# Raghav Gupta

July 2020

Regression Analysis using Gapminder

In [None]:
import pandas as pd
import numpy as np
from ggplot import *
import matplotlib.pyplot as plt
from sklearn.linear_model import LinearRegression
import statsmodels.formula.api as sm
from statsmodels.sandbox.regression.predstd import wls_prediction_std
from sklearn import *
import sklearn.datasets
import sklearn.linear_model
import matplotlib.pyplot as plt
import math as math

data = pd.read_csv("gap.tsv", sep='\t')
data.head()

In [None]:
df_1 = data[['year', 'lifeExp']].sort_values(by=['year'])

year = df_1['year'].values
lifexp = df_1['lifeExp'].values

plt.plot(year, lifexp,'o')
plt.title("life expectancy over time")

plt.xlabel("year")
plt.ylabel("life expentancy")

plt.show()

In [None]:
ggplot(aes(x='year', y='lifeExp'), data=data) + geom_violin() + labs(title="life expectancy over time", x = "year", y = "life expectancy")

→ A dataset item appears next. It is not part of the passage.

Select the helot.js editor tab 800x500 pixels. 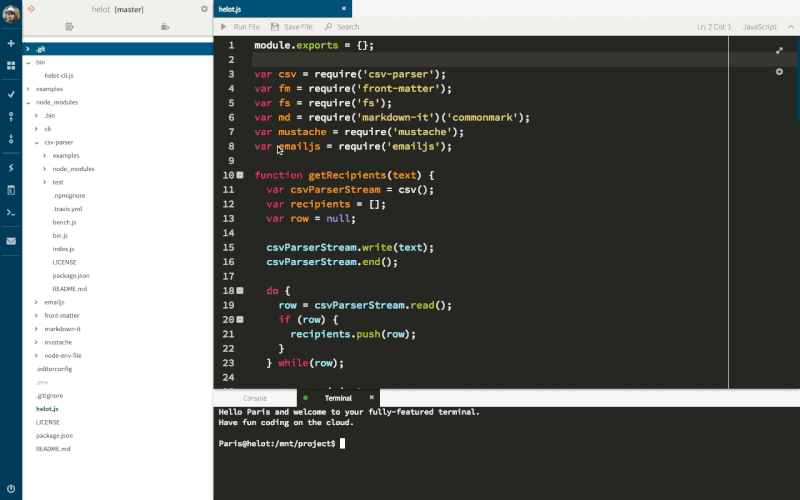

Both the scatter plot and the violin show that life expectancy has increased over time

In [None]:
npm = np.matrix(df_1)
X = npm[:,0] 
Y = npm[:,1]
model = LinearRegression().fit(X,Y) 
m = model.coef_[0]
c = model.intercept_
x_1 = np.linspace(year.max(), year.min())
y_1 = (x_1*m)+c

plt.plot(year,lifexp,'o')
plt.plot(x_1,y_1,'r')
plt.title('Linear Regression')
plt.xlabel("year")
plt.ylabel("lifeExp")
plt.show()

In [None]:
result_linear = sm.ols(formula="lifeExp ~ year", data=df_1).fit()
print (result_linear.summary())

The linear trend in average life expectancy is that it increase by 0.32 years every year

Now, looking at residuals to check the robustness of our analysis. First we will look at residuals accross time, and then residuals accross continents.

In [None]:
residual_data = df_1.copy()
residual_data['residual'] =  residual_data['lifeExp'] - (residual_data['year']*m+c)
residual = residual_data.drop(['lifeExp'], 1)

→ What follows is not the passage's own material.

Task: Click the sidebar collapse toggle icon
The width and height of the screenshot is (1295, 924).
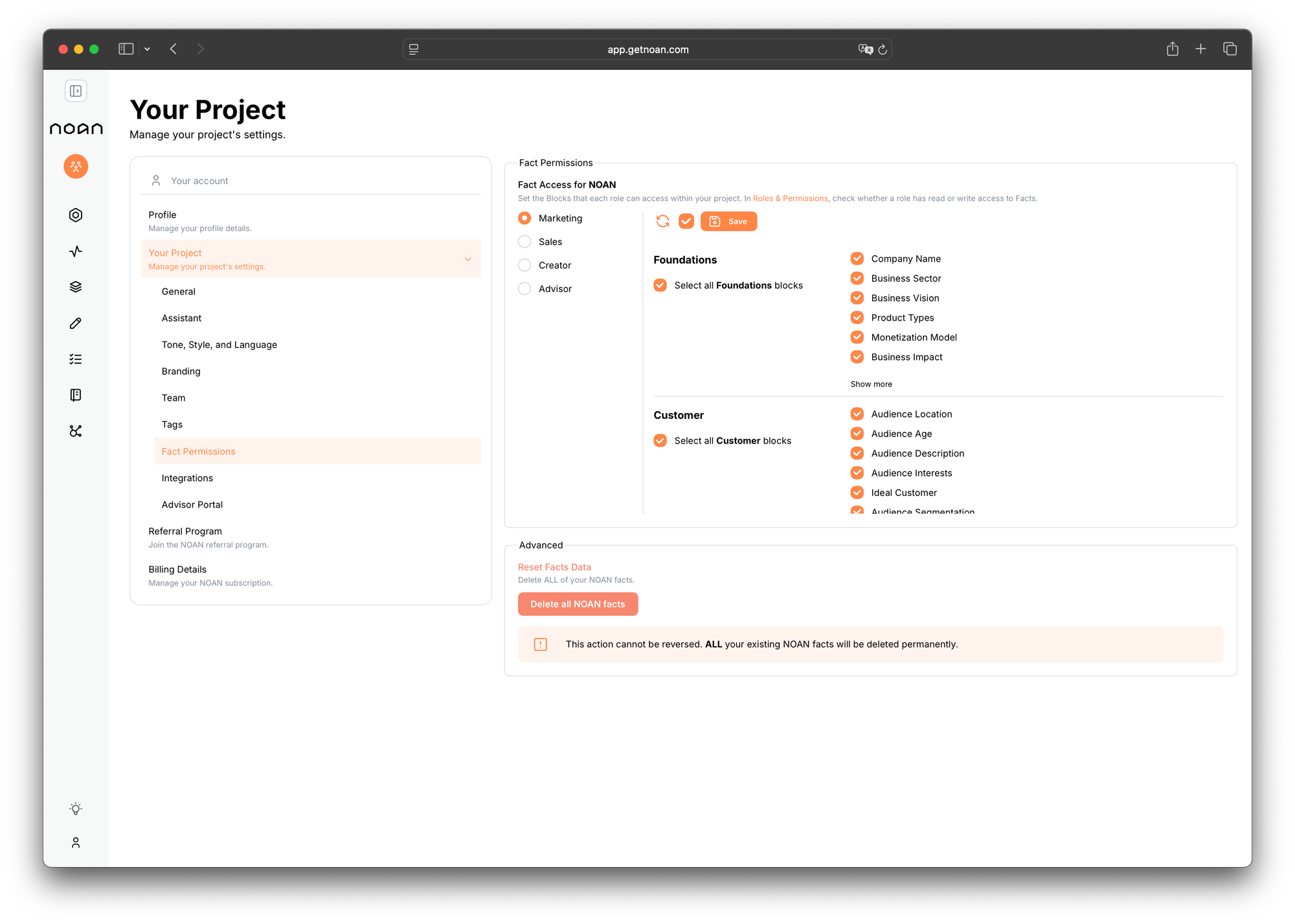Action: [76, 91]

ggplot(aes(x='year', y='residual'), data = residual) + geom_violin() + labs(title="Residual over time",
         x = "year",
         y = "residual")

There is a linear trend in residuals accross years, ensuring that these residuals don't contain any information that is being left out by the analysis

In [2]:
continent_data = data[['year', 'lifeExp', 'continent']].copy()
continent_data['residual'] =  continent_data['lifeExp'] - (continent_data['year']*m+c)
clean = continent_data.drop(['lifeExp', 'year'], 1)

ggplot(aes(x='continent', y='residual'), data = clean) + geom_violin() + labs(title="residual against continent",
         x = "continent",
         y = "residuals")

NameError: name 'data' is not defined

In [None]:
continent_list =['Africa','Americas','Asia','Europe','Oceania']
clean_cont = continent_data.drop(['lifeExp'], 1)

for c in continent_list:
    continent_tab = clean_cont.groupby(['continent']).get_group(c)
    year_plot = continent_tab['year'].values
    residual_plot = continent_tab['residual'].values
    
    z = np.polyfit(x = year_plot,y = residual_plot,deg = 1)
    f = np.poly1d(z)
    
    x_n = np.linspace(year_plot.min(), year_plot.max(), 100)
    y_n = f(x_n)
    
    plt.plot(year_plot, residual_plot,'o',x_n,y_n)
    
    plt.xlabel("year")
    plt.ylabel("residuals")
    plt.title(c)
    plt.show()

However, among continents, there is no single trend in residuals. This means that we can include an interaction term for continent and year.

In [None]:
w = sm.ols(formula="lifeExp ~ continent*year", data=continent_data).fit()
print (w.summary())